Boismortier married Marie Valette, the daughter of a rich goldsmith and a relative of his teacher Montigny. In 1724 Boismortier and his wife moved to Paris where he began a prodigious composition career, writing for many instruments and voices. He was prolific: his first works appeared in Paris in 1724, and by 1747 he had published more than 100 works in various vocal and instrumental combinations. His music, particularly for the voice, was extremely popular and made him wealthy without the aid of patrons.

Boismortier was the first French composer to use the Italian concerto form, in his six concertos for five flutes op. 15. (1727). He also wrote the first French solo concerto for any instrument, a concerto for cello, viol, or bassoon (1729). Much of his music is for the flute, for which he also wrote an instruction method (now lost). Boismortier and Rameau both lived during the Rococo era of Louis XV and upheld the French tradition, composing music of beauty and sophistication that was widely appreciated. Although known as a composer, Bodin de Boismortier was also famed during his lifetime for his excessively inattentive and wandering mind that often kept him from conducting his own works.[1]

His six sonatas for flute and harpsichord op. 91, first published in Paris in 1742, were printed with an homage to the celebrated French flautist and composer, Michel Blavet (1700-1768). Today, they are probably his most popular pieces, for they indeed show Boismortier at his most creative and graceful. A notable piece of Boismortier's that is still often performed is the Deuxieme serenade ou simphonie.

> **Recorded information**:
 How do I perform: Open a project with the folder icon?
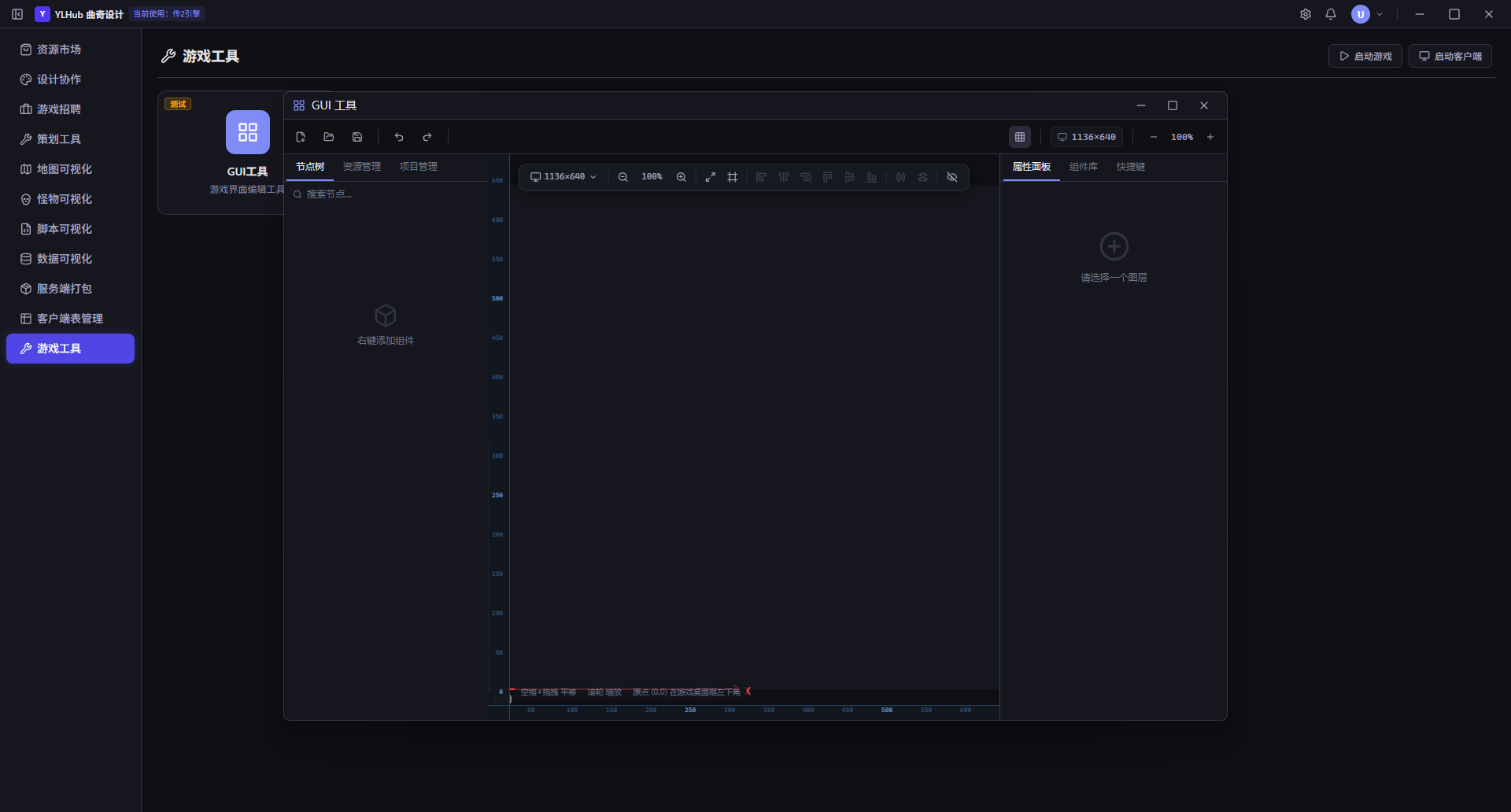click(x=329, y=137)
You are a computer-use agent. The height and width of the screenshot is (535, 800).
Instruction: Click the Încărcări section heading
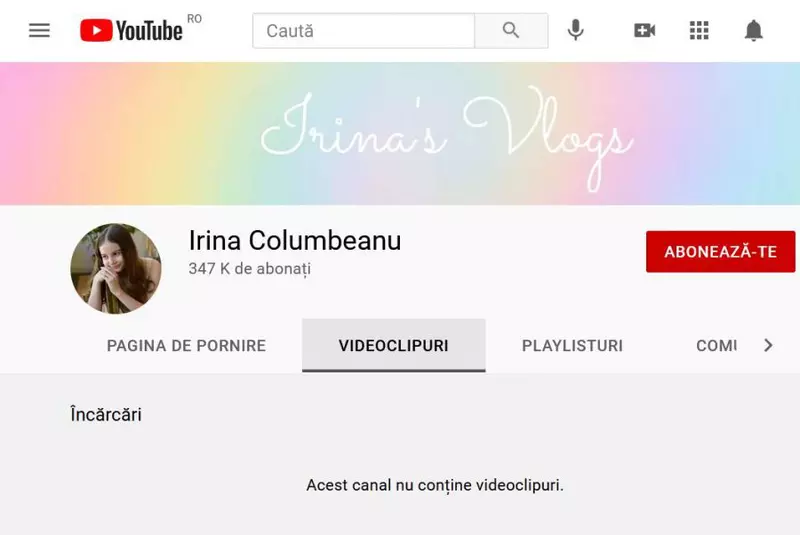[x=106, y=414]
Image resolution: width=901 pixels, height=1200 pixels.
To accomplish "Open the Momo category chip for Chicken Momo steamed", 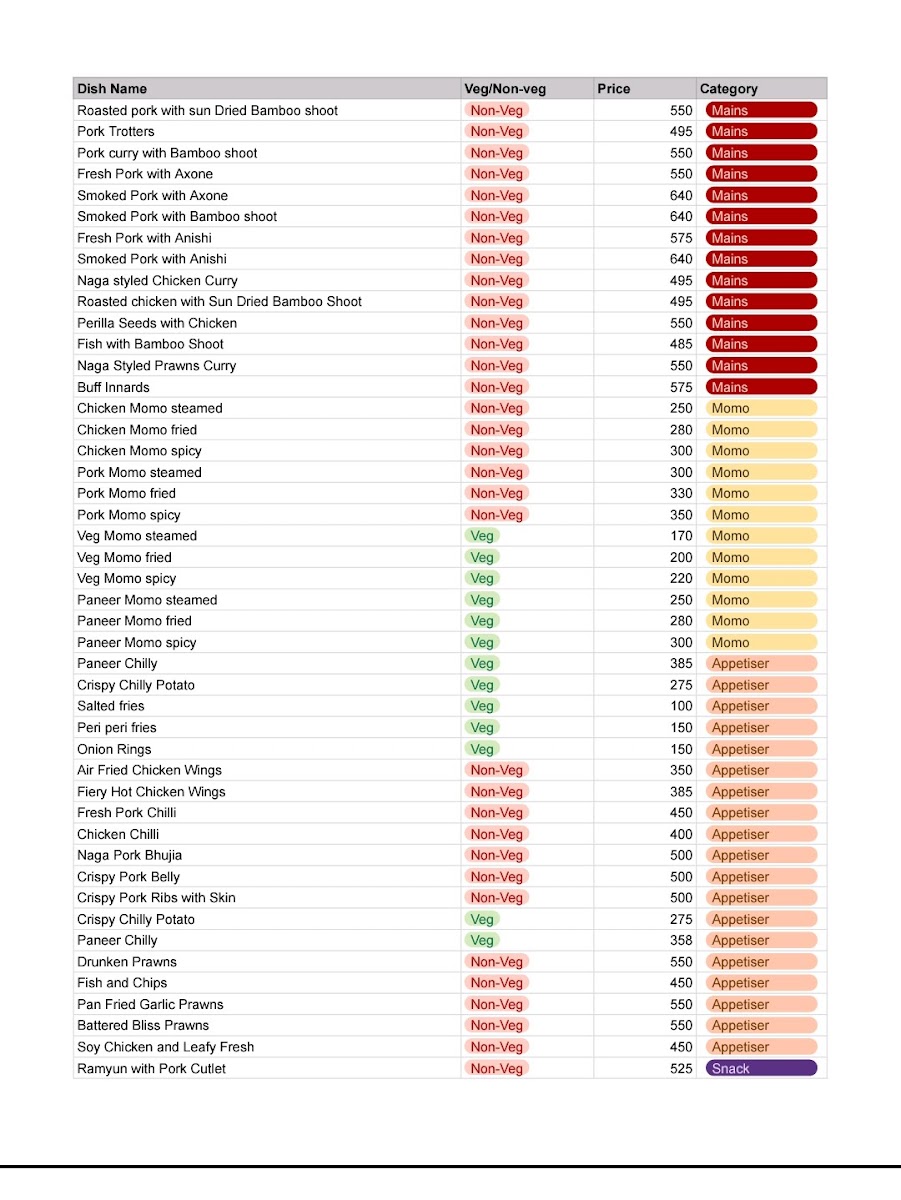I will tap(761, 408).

==

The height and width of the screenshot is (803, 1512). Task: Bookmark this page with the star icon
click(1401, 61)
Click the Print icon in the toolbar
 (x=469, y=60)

* * *

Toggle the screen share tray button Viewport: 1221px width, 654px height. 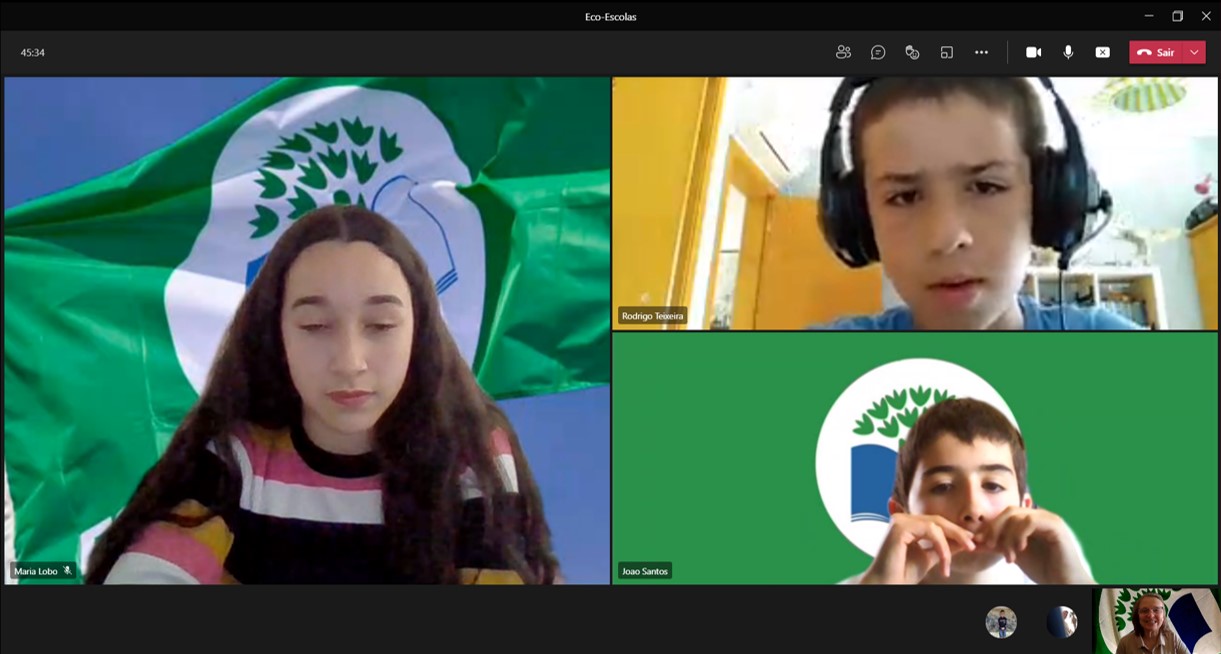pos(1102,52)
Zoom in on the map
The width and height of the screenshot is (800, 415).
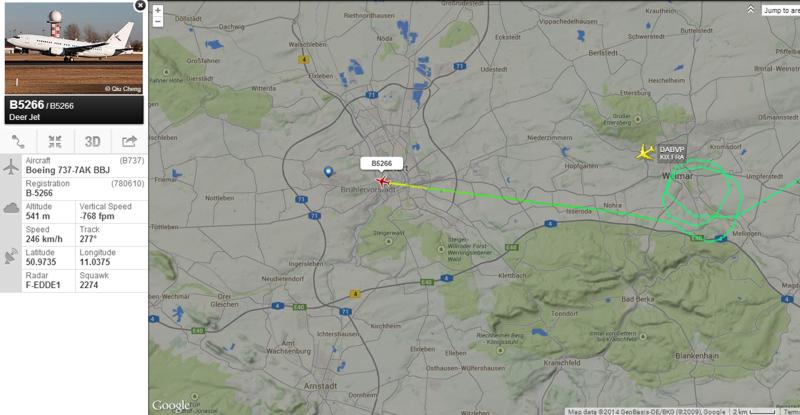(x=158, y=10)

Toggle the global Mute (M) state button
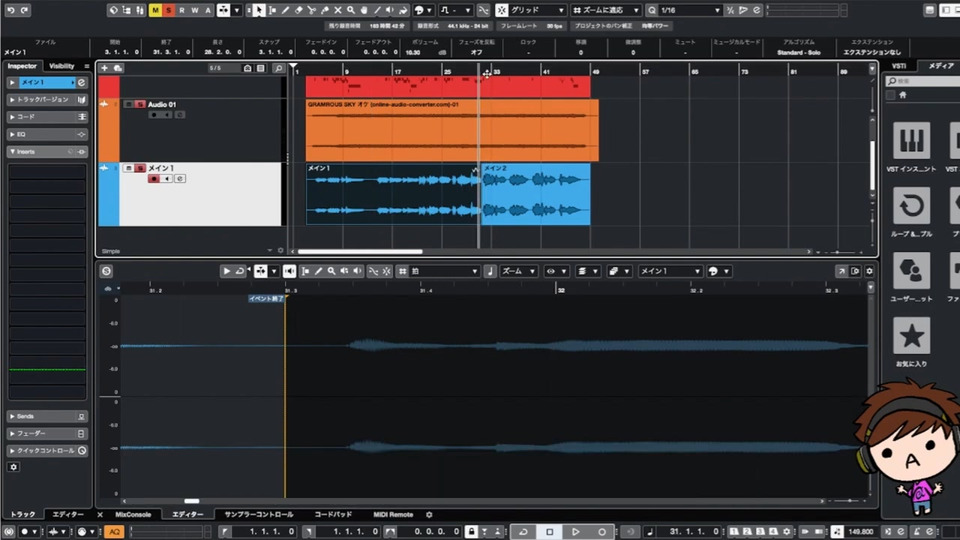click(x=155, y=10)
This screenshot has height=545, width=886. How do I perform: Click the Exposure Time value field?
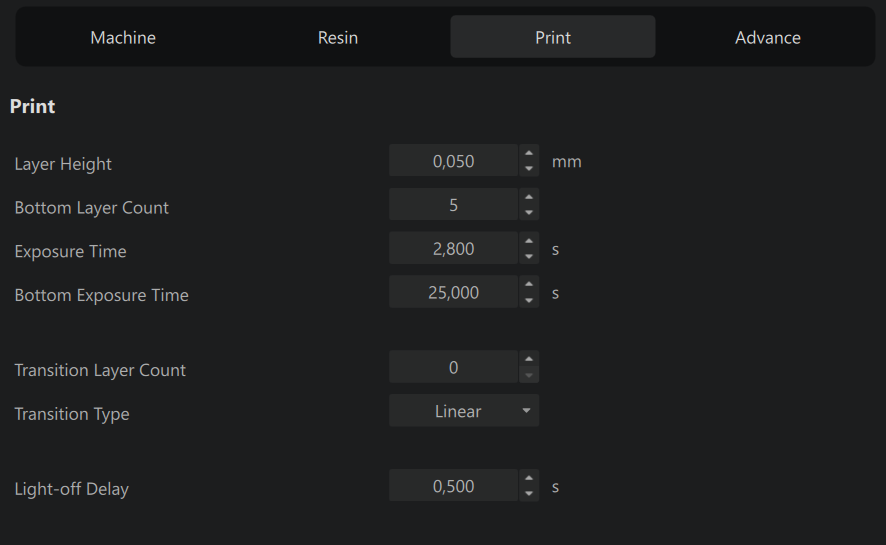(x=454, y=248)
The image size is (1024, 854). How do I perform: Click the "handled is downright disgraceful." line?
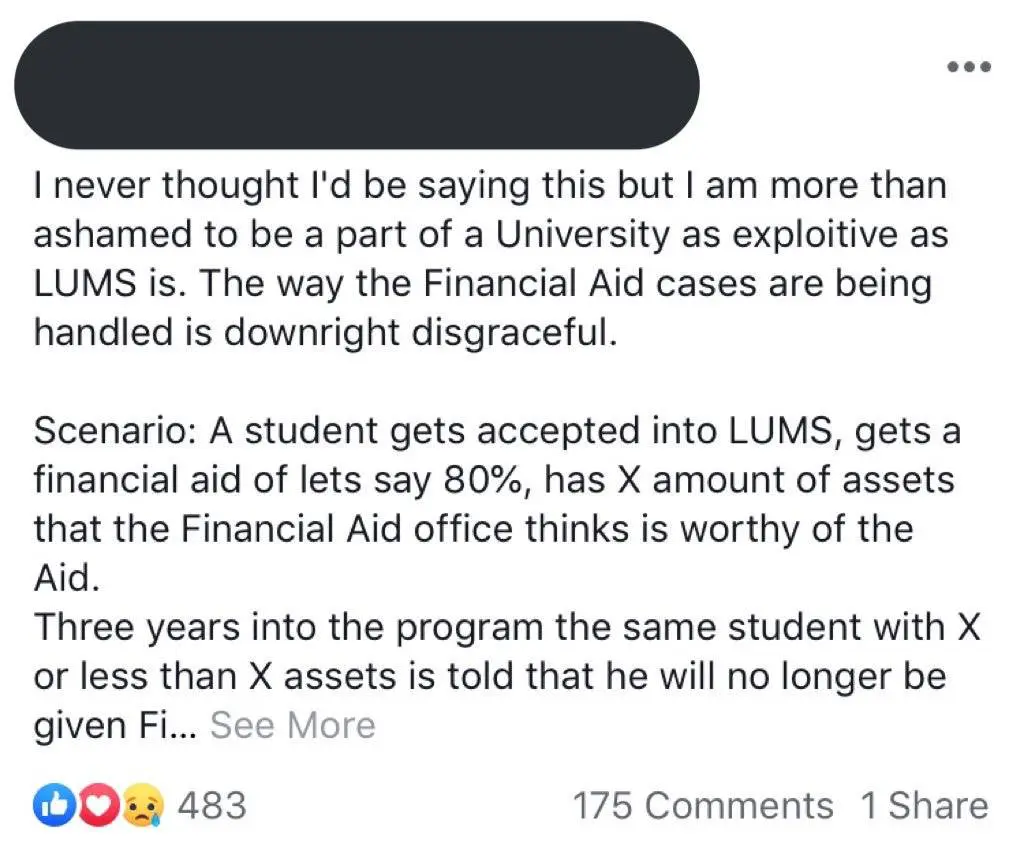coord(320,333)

> **Given task 1**: Reproduce the part of the passage about Boismortier that opens with the words containing "Boismortier married Marie" and closes with "aid of patrons.".
> **Given task 2**: According to the passage about Boismortier, for which instruments was his first French solo concerto written?

> **Response 1**:
Boismortier married Marie Valette, the daughter of a rich goldsmith and a relative of his teacher Montigny. In 1724 Boismortier and his wife moved to Paris where he began a prodigious composition career, writing for many instruments and voices. He was prolific: his first works appeared in Paris in 1724, and by 1747 he had published more than 100 works in various vocal and instrumental combinations. His music, particularly for the voice, was extremely popular and made him wealthy without the aid of patrons.

> **Response 2**: Cello, viol, or bassoon.